§ **PROVIDED PASSAGE**
- Opening Delimiter -

In the past, unions weren’t seen as particularly responsive to African workers, especially Muslim workers. For instance, in 2003 Hertz Rent-a-Car had suspended a group of Somali rental car shuttle drivers when they went to pray during Ramadan.
But the workers didn’t get the help they needed from their union, the Teamsters. Instead, an immigrant rights group filed a discrimination complaint on their behalf, got their jobs back, and secured their right to religious expression.
Eight years later, a nearly identical incident erupted. Hertz suspended 34 Somali workers for taking a brief break to go pray.
THE RIGHT TO PRAY
For Muslims daily prayer is obligatory—it’s one of the five pillars of Islam. Ritual prayers last but a few minutes, hardly causing a blip in operations.
After the 2003 suspensions and legal action, Hertz management had agreed to accommodate the workers, treating prayer breaks like smoke or bathroom breaks: just take it and then come back to work. In bargaining with the Teamsters, they agreed that no clock-out was necessary. They even provided a spare room for prayer.

- Closing Delimiter -

§ **Records from a data collection**
- Opening Delimiter -

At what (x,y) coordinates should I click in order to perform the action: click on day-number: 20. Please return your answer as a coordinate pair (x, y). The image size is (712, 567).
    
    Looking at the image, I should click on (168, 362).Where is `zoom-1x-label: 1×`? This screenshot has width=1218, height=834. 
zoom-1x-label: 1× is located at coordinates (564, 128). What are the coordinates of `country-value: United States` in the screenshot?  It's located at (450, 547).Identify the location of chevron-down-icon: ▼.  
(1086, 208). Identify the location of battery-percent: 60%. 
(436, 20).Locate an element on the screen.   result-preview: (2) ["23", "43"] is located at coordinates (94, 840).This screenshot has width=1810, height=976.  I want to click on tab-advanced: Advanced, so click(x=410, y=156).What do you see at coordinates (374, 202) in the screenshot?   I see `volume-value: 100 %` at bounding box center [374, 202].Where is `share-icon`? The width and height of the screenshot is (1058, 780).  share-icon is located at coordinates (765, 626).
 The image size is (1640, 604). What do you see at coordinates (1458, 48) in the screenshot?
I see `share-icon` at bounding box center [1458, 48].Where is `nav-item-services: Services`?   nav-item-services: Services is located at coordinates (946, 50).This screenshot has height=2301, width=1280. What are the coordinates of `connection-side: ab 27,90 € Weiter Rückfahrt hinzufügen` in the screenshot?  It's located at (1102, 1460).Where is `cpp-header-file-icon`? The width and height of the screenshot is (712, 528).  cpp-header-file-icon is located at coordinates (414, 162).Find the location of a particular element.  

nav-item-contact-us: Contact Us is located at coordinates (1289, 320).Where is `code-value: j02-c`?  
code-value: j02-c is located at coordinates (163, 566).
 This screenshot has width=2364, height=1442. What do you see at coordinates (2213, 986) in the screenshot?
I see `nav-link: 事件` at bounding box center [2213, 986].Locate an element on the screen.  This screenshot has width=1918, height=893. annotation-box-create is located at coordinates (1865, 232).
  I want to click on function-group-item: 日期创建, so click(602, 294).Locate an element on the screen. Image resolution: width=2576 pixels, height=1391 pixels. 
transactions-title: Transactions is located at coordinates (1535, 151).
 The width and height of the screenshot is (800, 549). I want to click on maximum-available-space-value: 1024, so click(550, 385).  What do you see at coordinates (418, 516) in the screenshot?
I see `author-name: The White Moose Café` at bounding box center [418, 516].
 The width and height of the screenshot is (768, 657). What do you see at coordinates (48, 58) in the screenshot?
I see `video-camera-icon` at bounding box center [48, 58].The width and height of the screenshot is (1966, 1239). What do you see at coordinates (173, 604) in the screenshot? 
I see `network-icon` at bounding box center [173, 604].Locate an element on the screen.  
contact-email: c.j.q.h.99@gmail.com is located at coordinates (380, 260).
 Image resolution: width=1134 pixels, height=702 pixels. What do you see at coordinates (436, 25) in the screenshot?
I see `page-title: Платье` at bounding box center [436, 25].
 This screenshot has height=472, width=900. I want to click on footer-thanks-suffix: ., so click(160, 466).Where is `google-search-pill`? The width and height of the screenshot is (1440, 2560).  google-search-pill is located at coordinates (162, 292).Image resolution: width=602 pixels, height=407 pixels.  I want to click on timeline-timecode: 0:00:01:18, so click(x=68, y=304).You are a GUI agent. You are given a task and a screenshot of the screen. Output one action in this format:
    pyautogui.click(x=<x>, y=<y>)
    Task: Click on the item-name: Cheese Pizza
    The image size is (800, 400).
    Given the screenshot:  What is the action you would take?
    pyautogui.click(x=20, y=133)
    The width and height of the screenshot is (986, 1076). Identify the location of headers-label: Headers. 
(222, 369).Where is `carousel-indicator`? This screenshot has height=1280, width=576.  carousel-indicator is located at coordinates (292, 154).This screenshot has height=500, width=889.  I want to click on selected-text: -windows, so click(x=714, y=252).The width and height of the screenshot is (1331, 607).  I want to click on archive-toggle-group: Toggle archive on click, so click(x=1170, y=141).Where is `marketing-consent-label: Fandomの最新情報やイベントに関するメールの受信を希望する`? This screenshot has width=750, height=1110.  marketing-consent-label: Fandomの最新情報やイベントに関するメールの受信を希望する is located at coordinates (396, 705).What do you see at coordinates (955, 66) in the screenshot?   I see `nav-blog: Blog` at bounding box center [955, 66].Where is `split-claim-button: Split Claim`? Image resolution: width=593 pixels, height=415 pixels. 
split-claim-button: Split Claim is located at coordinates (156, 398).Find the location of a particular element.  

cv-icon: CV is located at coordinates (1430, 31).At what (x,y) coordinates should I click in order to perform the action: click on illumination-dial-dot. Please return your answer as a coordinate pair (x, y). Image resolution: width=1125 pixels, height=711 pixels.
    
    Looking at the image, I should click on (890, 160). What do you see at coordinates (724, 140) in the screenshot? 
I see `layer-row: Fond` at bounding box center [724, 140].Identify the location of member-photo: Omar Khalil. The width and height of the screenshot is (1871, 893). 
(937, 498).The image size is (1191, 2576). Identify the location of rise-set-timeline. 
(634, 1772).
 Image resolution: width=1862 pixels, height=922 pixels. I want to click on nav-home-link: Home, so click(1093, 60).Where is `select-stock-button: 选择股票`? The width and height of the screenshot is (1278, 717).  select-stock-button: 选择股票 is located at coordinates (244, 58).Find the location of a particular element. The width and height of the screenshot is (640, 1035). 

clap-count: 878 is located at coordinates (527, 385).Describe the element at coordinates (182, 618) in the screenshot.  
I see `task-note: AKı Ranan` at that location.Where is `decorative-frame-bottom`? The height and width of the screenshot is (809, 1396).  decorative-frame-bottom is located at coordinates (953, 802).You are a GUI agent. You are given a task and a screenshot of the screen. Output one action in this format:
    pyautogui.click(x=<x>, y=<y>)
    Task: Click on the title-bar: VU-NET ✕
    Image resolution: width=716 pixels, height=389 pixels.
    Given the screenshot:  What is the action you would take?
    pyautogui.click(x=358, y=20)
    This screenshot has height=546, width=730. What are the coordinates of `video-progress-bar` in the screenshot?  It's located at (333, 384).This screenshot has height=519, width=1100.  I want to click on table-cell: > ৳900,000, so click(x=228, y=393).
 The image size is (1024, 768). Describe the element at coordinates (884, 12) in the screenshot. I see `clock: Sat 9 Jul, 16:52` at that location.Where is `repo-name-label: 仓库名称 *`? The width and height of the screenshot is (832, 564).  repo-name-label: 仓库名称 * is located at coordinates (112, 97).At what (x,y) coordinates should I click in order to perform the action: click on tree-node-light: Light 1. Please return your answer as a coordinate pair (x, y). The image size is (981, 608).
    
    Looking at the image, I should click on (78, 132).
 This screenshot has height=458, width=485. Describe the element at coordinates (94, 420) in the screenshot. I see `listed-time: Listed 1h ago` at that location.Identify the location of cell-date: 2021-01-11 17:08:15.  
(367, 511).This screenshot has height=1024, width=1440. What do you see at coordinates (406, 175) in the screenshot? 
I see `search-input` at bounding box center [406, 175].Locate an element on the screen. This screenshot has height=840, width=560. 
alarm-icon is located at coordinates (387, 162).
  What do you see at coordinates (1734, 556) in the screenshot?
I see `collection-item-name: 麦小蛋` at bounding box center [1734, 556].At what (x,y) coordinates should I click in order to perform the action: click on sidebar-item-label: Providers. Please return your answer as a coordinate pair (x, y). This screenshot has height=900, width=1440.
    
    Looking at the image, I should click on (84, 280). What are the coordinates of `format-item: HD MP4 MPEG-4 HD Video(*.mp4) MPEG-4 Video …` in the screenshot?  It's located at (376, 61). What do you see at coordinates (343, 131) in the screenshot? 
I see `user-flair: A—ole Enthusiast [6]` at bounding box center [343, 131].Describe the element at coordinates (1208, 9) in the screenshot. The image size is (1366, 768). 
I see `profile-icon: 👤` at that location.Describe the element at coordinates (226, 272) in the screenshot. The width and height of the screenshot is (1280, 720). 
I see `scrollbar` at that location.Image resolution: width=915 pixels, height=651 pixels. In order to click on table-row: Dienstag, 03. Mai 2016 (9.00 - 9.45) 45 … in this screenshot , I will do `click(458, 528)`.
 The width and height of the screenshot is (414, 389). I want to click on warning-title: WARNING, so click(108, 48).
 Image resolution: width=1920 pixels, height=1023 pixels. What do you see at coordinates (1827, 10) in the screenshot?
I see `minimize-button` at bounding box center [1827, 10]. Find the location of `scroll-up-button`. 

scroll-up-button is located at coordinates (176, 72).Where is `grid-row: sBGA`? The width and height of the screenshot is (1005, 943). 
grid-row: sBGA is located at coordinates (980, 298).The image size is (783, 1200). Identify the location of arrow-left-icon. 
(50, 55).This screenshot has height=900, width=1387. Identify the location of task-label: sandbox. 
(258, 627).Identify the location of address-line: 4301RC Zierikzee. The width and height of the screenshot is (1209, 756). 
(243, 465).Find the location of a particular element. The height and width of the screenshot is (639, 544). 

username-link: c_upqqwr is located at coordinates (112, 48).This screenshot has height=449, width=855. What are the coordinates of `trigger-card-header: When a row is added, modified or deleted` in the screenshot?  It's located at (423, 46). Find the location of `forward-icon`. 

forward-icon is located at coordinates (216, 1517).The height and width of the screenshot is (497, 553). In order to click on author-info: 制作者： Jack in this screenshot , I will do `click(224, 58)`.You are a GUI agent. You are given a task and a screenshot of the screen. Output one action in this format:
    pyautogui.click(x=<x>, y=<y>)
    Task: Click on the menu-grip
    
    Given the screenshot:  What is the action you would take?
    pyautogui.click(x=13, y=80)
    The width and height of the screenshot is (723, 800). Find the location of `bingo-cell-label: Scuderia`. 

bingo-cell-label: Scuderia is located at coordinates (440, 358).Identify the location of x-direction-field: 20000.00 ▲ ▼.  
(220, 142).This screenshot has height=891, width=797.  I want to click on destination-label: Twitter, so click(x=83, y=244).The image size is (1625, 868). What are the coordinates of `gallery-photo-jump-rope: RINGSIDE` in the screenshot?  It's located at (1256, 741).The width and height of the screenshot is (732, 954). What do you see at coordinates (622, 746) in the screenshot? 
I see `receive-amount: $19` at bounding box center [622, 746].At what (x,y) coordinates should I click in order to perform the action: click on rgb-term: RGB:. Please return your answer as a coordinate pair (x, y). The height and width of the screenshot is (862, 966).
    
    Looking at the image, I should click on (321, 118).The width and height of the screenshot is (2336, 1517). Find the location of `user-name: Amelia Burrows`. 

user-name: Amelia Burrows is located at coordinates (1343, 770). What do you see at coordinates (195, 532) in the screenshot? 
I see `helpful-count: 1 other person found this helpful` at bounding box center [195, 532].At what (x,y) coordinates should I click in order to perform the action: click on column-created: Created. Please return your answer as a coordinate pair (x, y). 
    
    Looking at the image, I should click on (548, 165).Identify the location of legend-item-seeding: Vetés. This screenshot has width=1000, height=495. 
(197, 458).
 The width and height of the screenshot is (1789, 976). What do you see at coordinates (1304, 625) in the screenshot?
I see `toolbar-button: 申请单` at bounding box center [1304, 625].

- Closing Delimiter -

§ **QUESTIONS ON THE MATERIAL**
1 > In the passage on the Hertz prayer dispute, take the part that starts at the words "THE RIGHT TO" and stops after "room for prayer.", and change "spare room" to "quiet room".
2 > According to the passage on the Hertz prayer dispute, how many Somali workers did Hertz suspend in the incident eight years after 2003?

§ **RESPONSE LIST**
1 >
THE RIGHT TO PRAY
For Muslims daily prayer is obligatory—it’s one of the five pillars of Islam. Ritual prayers last but a few minutes, hardly causing a blip in operations.
After the 2003 suspensions and legal action, Hertz management had agreed to accommodate the workers, treating prayer breaks like smoke or bathroom breaks: just take it and then come back to work. In bargaining with the Teamsters, they agreed that no clock-out was necessary. They even provided a quiet room for prayer.

2 > 34